Dr Lisa Amir is a general practitioner and has been an IBCLC since 1989. She is the author of over 120 peer-reviewed articles on breastfeeding. She works in breastfeeding medicine at The Royal Women’s Hospital in Melbourne, Australia. She is a Principal Research Fellow at Judith Lumley Centre, La Trobe University and is the Editor-in-Chief of the open access journal, International Breastfeeding Journal.
Katrina B. Mitchell
Katrina B. Mitchell is a breast surgeon, lactation consultant, and perinatal mental health provider. She runs a daily lactation clinic alongside her surgical practice at Ridley Tree Cancer Center at Sansum clinic in Santa Barbara, California. She speaks regularly on the intersection of lactation and surgery, and has authored book chapters, clinical care protocols, and journal articles on the topic. She is the creator of the physicianguidetobreastfeeding.org, an evidence-based resource for breastfeeding families and the communities that support them.

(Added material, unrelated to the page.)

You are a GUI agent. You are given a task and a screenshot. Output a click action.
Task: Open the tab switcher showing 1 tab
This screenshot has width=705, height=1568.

Dr Gale is a perinatal general practitioner and international board-certified lactation consultant who works exclusively in breastfeeding medicine and maternal/ infant health. She has undertaken further training in Newborn Behavioural Observation and Neuroprotective Developmental Care, having worked with families in this space for over a decade. She addresses complex perinatal, breastfeeding, and mental health concerns in consultations and believes in holistic and evidence-based care. She is passionate about health professional education and is deputy chair of the board of Breastfeeding Medicine Network Australia/NZ. She is currently opening ‘Juno - Maternal, Infant and Women’s Specialists’ a multidisciplinary medical clinic for women and families, in Melbourne, Australia.